A Zaqaziq, une grosse localité du delta du Nil, le juge Mohamed Fadel, en charge d'un bureau de vote, assurait que "les gens ont le sentiment que ces élections sont propres, et bien sûr ils viennent nombreux.C'est la plus forte participation que j'aie jamais vue".

A Alexandrie (nord), certaines files d'attente atteignaient 300 mètres de long.L'affluence dans plusieurs villes sur les bords du canal de Suez et du Sinaï, modérée en matinée, a gonflé en cours de journée.

A Suez il a fallu apporter des urnes supplémentaires pour faire face à l'afflux, selon une source de sécurité.

Le chef de la Ligue arabe, Amr Moussa, de nationalité égyptienne et à l'ambition présidentielle affichée, s'est félicité de cette participation.

"Peu importe que les gens votent oui ou non.Ce qui est important, c'est que les électeurs se déplacent.Nous avons besoin d'une nouvelle Egypte", a déclaré M. Moussa, lui-même adversaire de la réforme proposée.

"C'est un jour de joie.Avant on avait des résultats préparés d'avance, maintenant personne ne peut pronostiquer le résultat", a déclaré de son côté le guide des Frères musulmans, Mohamed Badie, après avoir voté.Il a assuré que son mouvement, qui s'est prononcé pour la réforme, accepterait le verdict des urnes quel qu'il soit.

Les partisans de la révision sont favorables à une transition rapide avec des changements limités de la Constitution héritée de l'époque autoritaire de M. Moubarak.

Le camp adverse plaide pour une nouvelle loi fondamentale, quitte à prendre plus de temps et prolonger la période d'incertitude politique.

"J'ai 67 ans et c'est la première fois que je vote.Il nous faut une nouvelle Constitution, et il faut nous donner du temps pour que les jeunes qui ont fait la révolution puissent former des partis", affirme Mohammed Mahmoud, un retraité du Caire hostile à une révision partielle de la Constitution.

"Nous voulons la stabilité.Nous n'avons pas le temps de nous lancer dans l'élaboration d'une nouvelle Constitution", plaide à l'inverse Hamdi Mohamed Badri, un enseignant de 46 ans votant à Imbaba, un quartier populaire de la capitale.

Les principales modifications concernent les mandats présidentiels, qui doivent être limités à deux mandats maximum de quatre ans chacun --contre des mandats de six ans illimités actuellement-- et l'assouplissement des conditions de candidature à la magistrature suprême.

Les amendements ont été préparés par une commission de juristes nommée par l'armée, qui gère le pays depuis la démission de M. Moubarak sous la pression de la rue.L'armée a promis le retour à un pouvoir civil démocratiquement élu.

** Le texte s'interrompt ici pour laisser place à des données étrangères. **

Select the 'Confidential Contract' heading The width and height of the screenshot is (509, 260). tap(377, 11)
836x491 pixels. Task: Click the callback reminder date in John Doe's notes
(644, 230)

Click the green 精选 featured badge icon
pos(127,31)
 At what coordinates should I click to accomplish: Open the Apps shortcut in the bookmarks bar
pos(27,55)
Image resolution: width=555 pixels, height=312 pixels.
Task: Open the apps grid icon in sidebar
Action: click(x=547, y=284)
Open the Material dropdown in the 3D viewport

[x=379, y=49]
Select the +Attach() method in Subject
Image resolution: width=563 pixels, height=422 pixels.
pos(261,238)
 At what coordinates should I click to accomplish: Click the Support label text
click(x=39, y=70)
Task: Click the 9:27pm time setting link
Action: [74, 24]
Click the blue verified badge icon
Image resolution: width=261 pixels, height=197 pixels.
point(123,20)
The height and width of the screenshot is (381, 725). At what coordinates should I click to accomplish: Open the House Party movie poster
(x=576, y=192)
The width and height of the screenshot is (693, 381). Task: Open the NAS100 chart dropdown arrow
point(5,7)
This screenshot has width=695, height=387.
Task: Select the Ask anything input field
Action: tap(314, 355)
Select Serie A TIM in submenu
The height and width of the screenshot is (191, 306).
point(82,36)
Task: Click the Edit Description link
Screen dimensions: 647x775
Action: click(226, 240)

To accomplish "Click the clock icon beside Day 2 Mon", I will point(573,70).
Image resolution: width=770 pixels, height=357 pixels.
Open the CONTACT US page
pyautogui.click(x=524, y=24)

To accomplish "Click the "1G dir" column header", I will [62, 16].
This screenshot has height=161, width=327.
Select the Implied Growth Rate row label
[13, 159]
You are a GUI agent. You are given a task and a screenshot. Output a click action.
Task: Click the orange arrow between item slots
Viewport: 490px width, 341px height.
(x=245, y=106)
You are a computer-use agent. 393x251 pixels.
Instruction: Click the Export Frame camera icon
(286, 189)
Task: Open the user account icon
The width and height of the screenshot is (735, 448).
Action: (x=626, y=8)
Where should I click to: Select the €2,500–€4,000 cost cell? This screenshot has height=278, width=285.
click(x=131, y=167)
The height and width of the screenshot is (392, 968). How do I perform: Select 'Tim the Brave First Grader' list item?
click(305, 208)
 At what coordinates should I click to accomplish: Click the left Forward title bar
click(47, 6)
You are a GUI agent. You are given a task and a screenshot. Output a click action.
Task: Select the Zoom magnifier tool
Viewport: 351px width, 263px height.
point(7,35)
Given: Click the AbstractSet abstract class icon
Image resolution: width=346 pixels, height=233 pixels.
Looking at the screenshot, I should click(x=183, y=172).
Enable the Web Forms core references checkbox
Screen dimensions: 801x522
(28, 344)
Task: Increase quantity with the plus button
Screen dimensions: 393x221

Si la révision l'emporte, l'armée entend passer rapidement à l'organisation d'élections législatives et présidentielle, en principe sous six mois.

En cas de rejet de cette réforme, les militaires ont fait savoir qu'ils feraient une "déclaration constitutionnelle limitée" pour organiser la suite de la transition promise vers la démocratie, sans donner plus de détails.